There are lots of options here. Hang out with the ravens on the west ridge, or tour easy country on the big flat summit plateau. For the serious skiers, there are deep chutes and gullies on the north side of the summit plateau as it stretches out towards West Peak (when in condition). This country is superb, the ridges tend to be a bit rocky and make for great walks/ climbs out, and often the runs keep going well after you're down in the trees. There are good sheltered runs from the summit plateau back down into the headwaters of the Macalister valley when its too windy up on top (just drop down rightwards into the valley as you approach the connector ridge to Crosscut saw rather than veering left to follow the snowpoles to Mac Springs - its pretty obvious). This is the leeward side of the mountain and can collect an impressive amount of snow (this is often the last spot on the mountain you can ski in spring after the Howitt Plains road has been opened - its about a 7km walk in from the top end of Howitt Plains).
If you follow the ridgeline out below West Peak heading into the Howqua there are some great camping spots as you get into the trees.

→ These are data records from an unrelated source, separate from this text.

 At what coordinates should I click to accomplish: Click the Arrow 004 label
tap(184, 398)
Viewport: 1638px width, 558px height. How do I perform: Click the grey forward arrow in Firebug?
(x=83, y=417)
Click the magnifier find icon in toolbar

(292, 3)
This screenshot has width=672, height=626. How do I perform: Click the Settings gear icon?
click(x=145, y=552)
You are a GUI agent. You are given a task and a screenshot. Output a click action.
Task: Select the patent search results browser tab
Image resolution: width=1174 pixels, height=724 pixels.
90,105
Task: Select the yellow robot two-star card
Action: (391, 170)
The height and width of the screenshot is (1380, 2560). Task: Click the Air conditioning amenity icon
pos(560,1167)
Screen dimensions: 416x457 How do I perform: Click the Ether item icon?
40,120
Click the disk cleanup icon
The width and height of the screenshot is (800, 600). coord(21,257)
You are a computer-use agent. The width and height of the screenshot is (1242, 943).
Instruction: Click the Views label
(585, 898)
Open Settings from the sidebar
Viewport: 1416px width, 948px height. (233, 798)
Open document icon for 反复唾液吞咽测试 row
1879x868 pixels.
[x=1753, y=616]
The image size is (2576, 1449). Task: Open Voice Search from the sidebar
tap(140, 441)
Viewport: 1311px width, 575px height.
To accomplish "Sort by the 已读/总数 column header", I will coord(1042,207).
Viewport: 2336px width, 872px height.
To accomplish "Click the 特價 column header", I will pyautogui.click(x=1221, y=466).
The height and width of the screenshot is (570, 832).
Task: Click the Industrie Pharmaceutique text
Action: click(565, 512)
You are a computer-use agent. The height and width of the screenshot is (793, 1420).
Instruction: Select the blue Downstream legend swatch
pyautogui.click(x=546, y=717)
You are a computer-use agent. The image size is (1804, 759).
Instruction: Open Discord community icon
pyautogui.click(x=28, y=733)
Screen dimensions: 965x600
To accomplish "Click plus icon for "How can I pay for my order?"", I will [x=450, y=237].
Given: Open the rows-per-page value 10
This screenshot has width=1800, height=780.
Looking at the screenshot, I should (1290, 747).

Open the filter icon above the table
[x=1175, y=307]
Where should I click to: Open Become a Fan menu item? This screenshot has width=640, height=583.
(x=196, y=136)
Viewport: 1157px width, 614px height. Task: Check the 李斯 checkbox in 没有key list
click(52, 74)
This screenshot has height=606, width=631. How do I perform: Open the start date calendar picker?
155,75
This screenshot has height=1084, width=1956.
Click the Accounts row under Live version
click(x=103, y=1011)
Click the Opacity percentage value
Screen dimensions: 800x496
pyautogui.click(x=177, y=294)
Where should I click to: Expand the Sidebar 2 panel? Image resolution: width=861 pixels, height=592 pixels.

There are also nice runs down towards the Big Hill saddle.
Big Hill – Mount Magdala:
Famous from one of those films about horses and guys in Akubras, this is a great section of ridgeline, the way out if heading towards the Bluff. After a cruisey sidle around Big Hill you get into the nice exposed country around Magdala, with big slopes and Hells Window, before climbing back into trees for that long ski back towards Bluff hut saddle.
The ski from near Mount Lovick to Bluff hut saddle is mostly through snow gum, there is a 4WD track that is normally pretty obvious. If you have the time there are some good runs to check out - eg southern slopes of the big obvious slope below Lovick, where you get great views of Mt McDonald. Square Head Ginny has a great remote feeling. Rumour has it the north facing gullies at the end of the plateau are great when in condition (they burn off very quickly).
Cut on the north by cliffs, and sloping off gently to southern vallies, this is a charismatic mountain. If you haven't been into the Howitt region before, make sure you climb the Bluff rather than taking the easier option of cutting up to Bluff hut saddle when coming in from Eight Mile Gap. There is good camping amongst a little clump of snowgum near the summit, on the exposed summit area, or out on the far western ridge, where the storms rip in after making a big rise from the surrounding valley. It can be icy and very windy up on the summit. When it gets a bit nasty, go with the wind and drop down into the trees around the Blowhole for sheltered camping. There is also good sheltered camping in the little valley directly south of the summit (you need to go south from the summit to actually see it). There is a low ridge that protects the basin from the worst weather.
There are nice easy runs on the southside of the summit ridge. There are some good drops through the Blowhole, but mostly cliffs block you off from the summit onto the various tangles of slope on the north side.